Member of the Iowa Senate, District 40
- In office January 13, 1913 – January 9, 1921

Personal details
- Born: March 1, 1864 Center Township, Allamakee County, Iowa, United States
- Died: February 17, 1932 (aged 67)
- Party: Republican
- Occupation: Politician

= Albert Fellows =

American politician (1864–1932)

Albert M. Fellows (March 1, 1864 – February 17, 1932) was an American politician.

Albert Fellows was one of eleven children of parents Liberty Fellows and Mary S. Reed. Fellows was born in Center Township, Allamakee County, Iowa, on March 1, 1864. The family moved into the city of Lansing, where young Albert completed primary and high school. Fellows later attended Upper Iowa University, then worked for sawmill operator John Robson.

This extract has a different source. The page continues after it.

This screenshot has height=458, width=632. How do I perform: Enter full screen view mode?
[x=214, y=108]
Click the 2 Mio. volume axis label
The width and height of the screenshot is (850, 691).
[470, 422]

Fellows was affiliated with the Republican Party throughout his political career, which included over fifteen years on the Lansing school board, eight years as city councilor, and 1903 to 1908 as mayor of Lansing prior to his election to the Iowa General Assembly. Fellows served two terms on the Iowa Senate for District 40, from January 13, 1913, to January 9, 1921, then returned to the mayoralty until declining to run for the office in 1931. He died on February 17, 1932, while seeking treatment for coronary thrombosis at a hospital in La Crosse, Wisconsin.